# GIVEN INSTRUCTION:
Please print, without any changes, the lines of the items starting at the line that contains "Turn the Switch" and ending at the line that contains "coord(108,322)".

═══ RECORDS TO PROCESS

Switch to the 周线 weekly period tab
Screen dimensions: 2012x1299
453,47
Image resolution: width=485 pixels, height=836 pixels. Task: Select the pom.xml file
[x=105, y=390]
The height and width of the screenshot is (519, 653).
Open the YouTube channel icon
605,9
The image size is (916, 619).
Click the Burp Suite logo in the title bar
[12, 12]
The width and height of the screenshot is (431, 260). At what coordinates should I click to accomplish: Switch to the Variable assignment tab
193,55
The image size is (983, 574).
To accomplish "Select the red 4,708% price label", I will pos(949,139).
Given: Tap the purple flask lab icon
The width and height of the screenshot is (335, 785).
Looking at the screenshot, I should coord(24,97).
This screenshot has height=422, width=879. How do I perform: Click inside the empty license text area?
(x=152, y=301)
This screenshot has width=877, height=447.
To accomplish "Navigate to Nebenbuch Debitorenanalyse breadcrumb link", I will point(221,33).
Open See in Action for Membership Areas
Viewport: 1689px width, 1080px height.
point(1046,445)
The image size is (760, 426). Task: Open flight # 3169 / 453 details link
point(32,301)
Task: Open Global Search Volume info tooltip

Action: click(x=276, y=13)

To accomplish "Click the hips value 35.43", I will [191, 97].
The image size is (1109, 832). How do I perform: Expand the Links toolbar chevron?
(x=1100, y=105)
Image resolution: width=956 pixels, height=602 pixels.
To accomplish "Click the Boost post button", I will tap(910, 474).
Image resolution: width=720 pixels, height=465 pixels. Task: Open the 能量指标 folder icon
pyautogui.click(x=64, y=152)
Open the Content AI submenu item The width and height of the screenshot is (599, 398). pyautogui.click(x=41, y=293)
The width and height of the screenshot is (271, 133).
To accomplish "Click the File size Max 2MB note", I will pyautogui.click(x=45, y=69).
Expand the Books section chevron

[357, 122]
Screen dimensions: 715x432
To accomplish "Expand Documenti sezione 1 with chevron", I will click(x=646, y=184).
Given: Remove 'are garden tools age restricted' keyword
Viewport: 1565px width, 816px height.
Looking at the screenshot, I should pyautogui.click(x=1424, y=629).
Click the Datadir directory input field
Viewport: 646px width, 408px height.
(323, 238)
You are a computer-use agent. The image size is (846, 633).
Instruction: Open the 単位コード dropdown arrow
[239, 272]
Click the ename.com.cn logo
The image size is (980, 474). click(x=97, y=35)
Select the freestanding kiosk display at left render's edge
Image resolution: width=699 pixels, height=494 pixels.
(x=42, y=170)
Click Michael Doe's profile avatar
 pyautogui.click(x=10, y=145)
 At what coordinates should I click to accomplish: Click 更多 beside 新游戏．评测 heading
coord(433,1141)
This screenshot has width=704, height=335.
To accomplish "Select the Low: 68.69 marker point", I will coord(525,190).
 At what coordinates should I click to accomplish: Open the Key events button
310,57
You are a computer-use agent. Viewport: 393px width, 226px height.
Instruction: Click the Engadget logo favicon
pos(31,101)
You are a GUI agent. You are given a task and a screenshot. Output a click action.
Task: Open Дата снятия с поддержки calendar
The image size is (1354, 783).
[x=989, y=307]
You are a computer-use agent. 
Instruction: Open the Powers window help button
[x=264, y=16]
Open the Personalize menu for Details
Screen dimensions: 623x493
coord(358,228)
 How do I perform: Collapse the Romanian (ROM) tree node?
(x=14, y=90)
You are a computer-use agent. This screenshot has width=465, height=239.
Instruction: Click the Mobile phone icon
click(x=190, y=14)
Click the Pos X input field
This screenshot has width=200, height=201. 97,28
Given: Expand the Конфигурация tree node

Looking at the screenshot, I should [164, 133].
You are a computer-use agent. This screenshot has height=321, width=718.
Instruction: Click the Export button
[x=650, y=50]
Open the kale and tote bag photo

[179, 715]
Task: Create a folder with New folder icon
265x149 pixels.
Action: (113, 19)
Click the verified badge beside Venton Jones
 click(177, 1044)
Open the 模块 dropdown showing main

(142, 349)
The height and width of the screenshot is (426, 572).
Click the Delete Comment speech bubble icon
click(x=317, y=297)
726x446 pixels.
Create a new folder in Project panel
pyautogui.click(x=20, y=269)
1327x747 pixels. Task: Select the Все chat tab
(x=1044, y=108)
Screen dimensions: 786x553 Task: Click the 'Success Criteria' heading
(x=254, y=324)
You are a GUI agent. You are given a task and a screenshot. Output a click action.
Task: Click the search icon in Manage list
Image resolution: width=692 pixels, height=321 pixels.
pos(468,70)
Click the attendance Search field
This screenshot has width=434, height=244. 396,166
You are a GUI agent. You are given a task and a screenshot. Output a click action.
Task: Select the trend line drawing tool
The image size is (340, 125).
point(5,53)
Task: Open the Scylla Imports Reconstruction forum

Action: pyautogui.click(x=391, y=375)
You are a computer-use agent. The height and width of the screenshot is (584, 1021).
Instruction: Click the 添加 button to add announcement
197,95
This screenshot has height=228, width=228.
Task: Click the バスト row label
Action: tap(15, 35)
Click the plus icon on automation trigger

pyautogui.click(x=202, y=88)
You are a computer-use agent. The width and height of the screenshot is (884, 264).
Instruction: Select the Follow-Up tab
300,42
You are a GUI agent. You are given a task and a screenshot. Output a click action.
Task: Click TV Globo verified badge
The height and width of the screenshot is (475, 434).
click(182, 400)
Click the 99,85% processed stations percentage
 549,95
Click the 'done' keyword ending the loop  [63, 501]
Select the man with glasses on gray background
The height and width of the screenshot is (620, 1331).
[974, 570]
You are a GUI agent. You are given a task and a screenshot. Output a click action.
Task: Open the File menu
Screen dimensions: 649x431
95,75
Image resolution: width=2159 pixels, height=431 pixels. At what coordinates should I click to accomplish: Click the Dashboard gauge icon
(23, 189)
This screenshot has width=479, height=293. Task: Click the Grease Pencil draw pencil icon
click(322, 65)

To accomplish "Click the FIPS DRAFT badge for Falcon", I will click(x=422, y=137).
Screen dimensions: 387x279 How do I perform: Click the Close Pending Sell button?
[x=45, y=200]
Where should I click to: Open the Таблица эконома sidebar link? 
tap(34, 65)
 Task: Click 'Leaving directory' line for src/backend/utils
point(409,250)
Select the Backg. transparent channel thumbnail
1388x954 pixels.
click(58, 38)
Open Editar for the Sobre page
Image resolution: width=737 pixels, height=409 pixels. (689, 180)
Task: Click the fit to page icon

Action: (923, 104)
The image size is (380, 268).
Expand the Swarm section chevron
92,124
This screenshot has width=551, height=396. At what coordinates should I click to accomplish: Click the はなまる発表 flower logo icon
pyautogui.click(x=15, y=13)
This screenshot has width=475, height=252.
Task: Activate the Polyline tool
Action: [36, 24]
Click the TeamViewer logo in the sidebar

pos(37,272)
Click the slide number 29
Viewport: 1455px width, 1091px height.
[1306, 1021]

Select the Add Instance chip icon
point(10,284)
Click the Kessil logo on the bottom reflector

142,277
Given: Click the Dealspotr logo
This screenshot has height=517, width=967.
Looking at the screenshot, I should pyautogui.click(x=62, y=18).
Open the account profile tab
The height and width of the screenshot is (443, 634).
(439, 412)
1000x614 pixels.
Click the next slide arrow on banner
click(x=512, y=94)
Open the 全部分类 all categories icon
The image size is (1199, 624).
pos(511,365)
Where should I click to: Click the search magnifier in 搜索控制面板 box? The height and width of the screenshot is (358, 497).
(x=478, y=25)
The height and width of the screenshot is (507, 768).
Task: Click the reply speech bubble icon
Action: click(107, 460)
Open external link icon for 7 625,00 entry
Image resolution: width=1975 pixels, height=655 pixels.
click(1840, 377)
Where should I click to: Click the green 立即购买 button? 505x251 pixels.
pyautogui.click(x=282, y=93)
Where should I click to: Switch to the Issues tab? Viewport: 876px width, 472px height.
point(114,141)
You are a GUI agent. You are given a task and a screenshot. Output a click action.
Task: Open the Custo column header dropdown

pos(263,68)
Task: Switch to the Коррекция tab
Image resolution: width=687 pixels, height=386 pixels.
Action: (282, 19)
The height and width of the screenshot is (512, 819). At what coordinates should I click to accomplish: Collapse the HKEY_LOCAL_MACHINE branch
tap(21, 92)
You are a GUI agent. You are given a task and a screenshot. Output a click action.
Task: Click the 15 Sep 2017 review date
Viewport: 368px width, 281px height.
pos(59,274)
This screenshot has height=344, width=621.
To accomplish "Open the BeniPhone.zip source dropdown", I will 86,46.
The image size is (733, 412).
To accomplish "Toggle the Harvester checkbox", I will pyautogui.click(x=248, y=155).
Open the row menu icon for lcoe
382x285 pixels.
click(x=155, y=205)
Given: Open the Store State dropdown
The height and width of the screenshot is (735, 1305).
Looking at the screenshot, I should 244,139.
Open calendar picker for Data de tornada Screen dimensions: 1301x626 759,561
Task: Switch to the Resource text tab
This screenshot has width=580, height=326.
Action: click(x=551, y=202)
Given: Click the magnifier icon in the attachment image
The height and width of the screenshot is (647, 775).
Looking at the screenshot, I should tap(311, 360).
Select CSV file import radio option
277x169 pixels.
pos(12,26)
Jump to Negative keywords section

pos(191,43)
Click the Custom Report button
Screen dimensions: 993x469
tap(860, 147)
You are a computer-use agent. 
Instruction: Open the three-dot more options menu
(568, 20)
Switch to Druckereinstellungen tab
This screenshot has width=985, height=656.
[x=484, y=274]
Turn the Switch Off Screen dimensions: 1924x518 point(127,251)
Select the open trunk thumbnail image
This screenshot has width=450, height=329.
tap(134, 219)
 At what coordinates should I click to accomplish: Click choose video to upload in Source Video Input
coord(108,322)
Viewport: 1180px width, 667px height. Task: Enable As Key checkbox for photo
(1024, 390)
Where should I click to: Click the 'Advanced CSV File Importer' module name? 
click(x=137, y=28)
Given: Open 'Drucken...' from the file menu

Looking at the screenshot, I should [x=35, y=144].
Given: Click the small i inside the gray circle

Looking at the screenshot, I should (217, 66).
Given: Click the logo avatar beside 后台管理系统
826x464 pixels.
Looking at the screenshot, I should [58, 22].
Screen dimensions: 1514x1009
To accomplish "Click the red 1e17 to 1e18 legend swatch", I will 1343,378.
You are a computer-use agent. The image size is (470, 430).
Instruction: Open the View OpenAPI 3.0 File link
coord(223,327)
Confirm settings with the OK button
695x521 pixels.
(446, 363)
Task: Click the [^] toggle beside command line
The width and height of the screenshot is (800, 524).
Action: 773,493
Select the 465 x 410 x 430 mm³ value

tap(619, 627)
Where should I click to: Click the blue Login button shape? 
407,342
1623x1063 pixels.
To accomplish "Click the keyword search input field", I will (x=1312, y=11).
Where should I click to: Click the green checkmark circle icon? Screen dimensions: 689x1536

══════

# SOLVED PROBLEM:
Turn the Switch Off Screen dimensions: 1924x518 point(127,251)
Select the open trunk thumbnail image
This screenshot has width=450, height=329.
tap(134, 219)
 At what coordinates should I click to accomplish: Click choose video to upload in Source Video Input
coord(108,322)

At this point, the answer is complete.